The figure that varies most between slots, beyond the return-to-player percentage, is volatility. A low-volatility slot pays smaller amounts frequently, producing a steadier experience. A high-volatility slot pays rarely but in larger sums, producing long quiet stretches punctuated by occasional large results. Two slots can advertise the same RTP and still feel entirely different because their volatility differs. Bonus features — free-spin rounds, multipliers, progressive jackpots — sit on top of this basic structure and rarely change the underlying mathematics as much as their presentation suggests.
Table games
Table games are the classics adapted for digital play: blackjack, roulette, baccarat, craps and the various poker-based games played against the house. In their standard online form they are run by a random number generator, with the rules of each game defining the odds.
This category includes the games with the most favourable returns for players who play correctly. Blackjack with basic strategy and baccarat on the banker bet are the standout examples. Table games also reward understanding the specific rule variant on offer — single-zero versus double-zero roulette, or the precise blackjack rules on doubling and dealer behaviour — because small rule differences shift the house edge in ways that compound over time.
Live-dealer games
Live-dealer games are a hybrid. The interface resembles an online table game, but instead of software generating the result, a real dealer is streamed from a studio handling physical cards or spinning a real wheel in real time. Players place bets through the digital interface while watching the physical equipment decide the outcome.
The odds follow the same rules as the digital equivalents — a live European roulette table has the same house edge as its software version — so the difference is one of format and pace rather than mathematics. Live games run more slowly than their software counterparts because they move at the speed of a human dealer, which has its own effect on how much is staked over a given period.
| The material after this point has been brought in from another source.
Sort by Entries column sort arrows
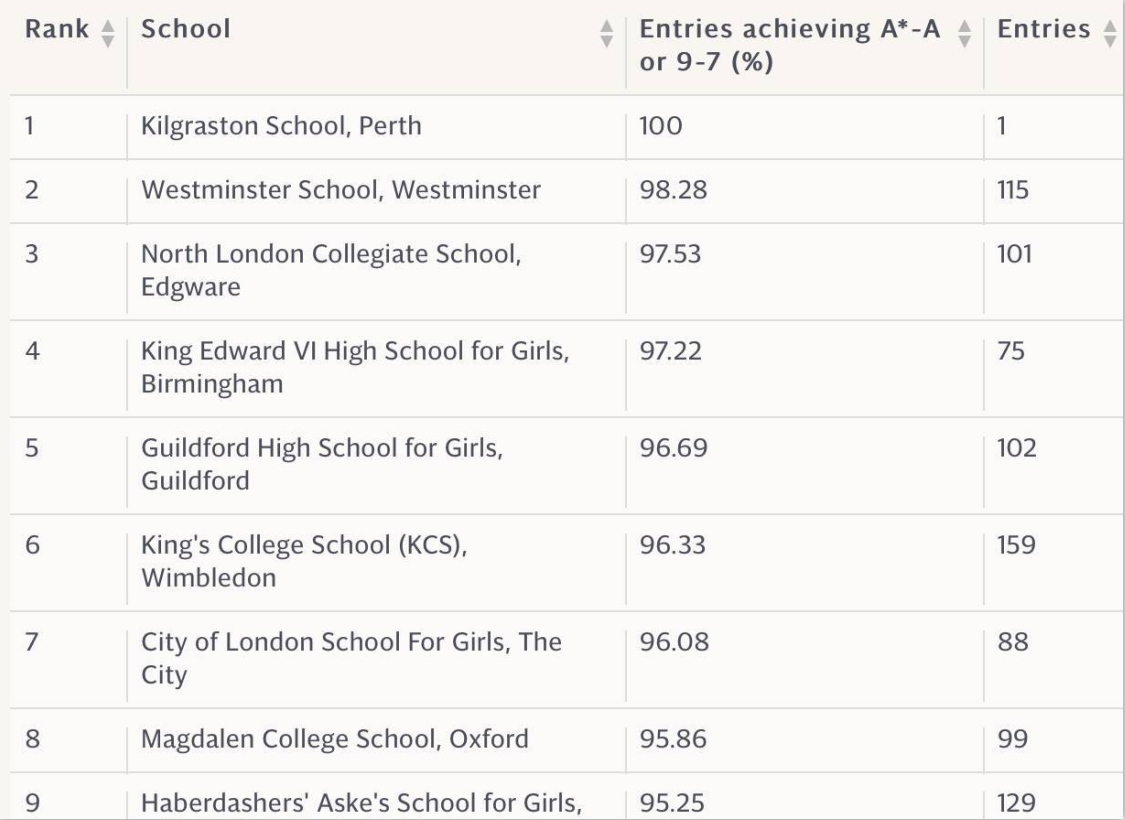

Lottery-style and instant games
The fourth family covers keno, bingo, scratchcards and the growing range of “instant win” games. These are typically simple to play and resolve quickly, but as a group they tend to carry a higher house edge than table games — keno in particular usually returns one of the lowest percentages of any common casino game.
What unites this category is randomness with very little decision-making: once a stake is placed, the player generally has no further influence on the outcome. That simplicity is part of the appeal, but it also means there is no strategic element to offset the built-in edge.
How the categories fit together
Seen as a whole, the catalogue runs along a spectrum. At one end sit table games played optimally, where skill and rule selection genuinely move the odds. At the other sit lottery-style games, which are pure chance with a higher cost. Slots and live-dealer games fall in between, distinguished more by format and pace than by player control.
None of this changes the fundamental point that every category is built with a house edge, which is why the most useful companion to choosing a game is understanding the return-to-player figures behind it and making use of the tools that licensed operators provide to manage play. Whichever family a game belongs to, it should only ever be offered by an operator holding a valid licence.
Sources
- “Casino game”, “Slot machine” and “Live dealer” entries, Wikipedia.
- Game classifications published by major studios and aggregators in their public game catalogues.